* **Aim of the task**
Write out the following data line for line, without changing a single character.

Collected data entries
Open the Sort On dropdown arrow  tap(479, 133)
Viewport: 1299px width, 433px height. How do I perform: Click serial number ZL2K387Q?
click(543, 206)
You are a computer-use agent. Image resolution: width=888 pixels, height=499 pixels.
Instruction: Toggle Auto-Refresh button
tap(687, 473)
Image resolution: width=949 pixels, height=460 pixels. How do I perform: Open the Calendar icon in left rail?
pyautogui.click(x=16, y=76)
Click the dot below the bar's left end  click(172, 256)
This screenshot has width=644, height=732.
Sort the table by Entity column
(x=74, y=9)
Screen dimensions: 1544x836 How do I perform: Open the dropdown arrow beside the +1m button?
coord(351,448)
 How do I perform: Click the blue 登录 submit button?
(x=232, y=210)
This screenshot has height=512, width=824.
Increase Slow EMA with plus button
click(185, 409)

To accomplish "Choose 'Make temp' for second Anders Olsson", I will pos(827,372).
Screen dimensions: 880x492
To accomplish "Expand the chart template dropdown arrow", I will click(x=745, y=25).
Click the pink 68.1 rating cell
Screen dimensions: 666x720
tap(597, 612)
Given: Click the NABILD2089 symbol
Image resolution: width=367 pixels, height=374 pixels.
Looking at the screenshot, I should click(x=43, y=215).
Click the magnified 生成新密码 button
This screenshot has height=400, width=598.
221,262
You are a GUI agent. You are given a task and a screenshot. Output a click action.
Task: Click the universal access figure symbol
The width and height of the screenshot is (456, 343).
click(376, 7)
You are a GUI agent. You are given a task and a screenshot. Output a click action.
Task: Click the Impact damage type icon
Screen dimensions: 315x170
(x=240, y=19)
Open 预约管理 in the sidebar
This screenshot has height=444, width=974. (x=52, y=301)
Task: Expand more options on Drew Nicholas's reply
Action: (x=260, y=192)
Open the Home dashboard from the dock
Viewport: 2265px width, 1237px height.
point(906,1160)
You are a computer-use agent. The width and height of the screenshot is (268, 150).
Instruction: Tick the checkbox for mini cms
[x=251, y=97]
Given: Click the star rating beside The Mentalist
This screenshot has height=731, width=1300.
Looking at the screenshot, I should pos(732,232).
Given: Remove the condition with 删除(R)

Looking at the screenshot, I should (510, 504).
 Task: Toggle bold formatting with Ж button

* **Written solution**
Open the Sort On dropdown arrow  tap(479, 133)
Viewport: 1299px width, 433px height. How do I perform: Click serial number ZL2K387Q?
click(543, 206)
You are a computer-use agent. Image resolution: width=888 pixels, height=499 pixels.
Instruction: Toggle Auto-Refresh button
tap(687, 473)
Image resolution: width=949 pixels, height=460 pixels. How do I perform: Open the Calendar icon in left rail?
pyautogui.click(x=16, y=76)
Click the dot below the bar's left end  click(172, 256)
This screenshot has width=644, height=732.
Sort the table by Entity column
(x=74, y=9)
Screen dimensions: 1544x836 How do I perform: Open the dropdown arrow beside the +1m button?
coord(351,448)
 How do I perform: Click the blue 登录 submit button?
(x=232, y=210)
This screenshot has height=512, width=824.
Increase Slow EMA with plus button
click(185, 409)

To accomplish "Choose 'Make temp' for second Anders Olsson", I will pos(827,372).
Screen dimensions: 880x492
To accomplish "Expand the chart template dropdown arrow", I will click(x=745, y=25).
Click the pink 68.1 rating cell
Screen dimensions: 666x720
tap(597, 612)
Given: Click the NABILD2089 symbol
Image resolution: width=367 pixels, height=374 pixels.
Looking at the screenshot, I should click(x=43, y=215).
Click the magnified 生成新密码 button
This screenshot has height=400, width=598.
221,262
You are a GUI agent. You are given a task and a screenshot. Output a click action.
Task: Click the universal access figure symbol
The width and height of the screenshot is (456, 343).
click(376, 7)
You are a GUI agent. You are given a task and a screenshot. Output a click action.
Task: Click the Impact damage type icon
Screen dimensions: 315x170
(x=240, y=19)
Open 预约管理 in the sidebar
This screenshot has height=444, width=974. (x=52, y=301)
Task: Expand more options on Drew Nicholas's reply
Action: (x=260, y=192)
Open the Home dashboard from the dock
Viewport: 2265px width, 1237px height.
point(906,1160)
You are a computer-use agent. The width and height of the screenshot is (268, 150).
Instruction: Tick the checkbox for mini cms
[x=251, y=97]
Given: Click the star rating beside The Mentalist
This screenshot has height=731, width=1300.
Looking at the screenshot, I should pos(732,232).
Given: Remove the condition with 删除(R)

Looking at the screenshot, I should (510, 504).
 Task: Toggle bold formatting with Ж button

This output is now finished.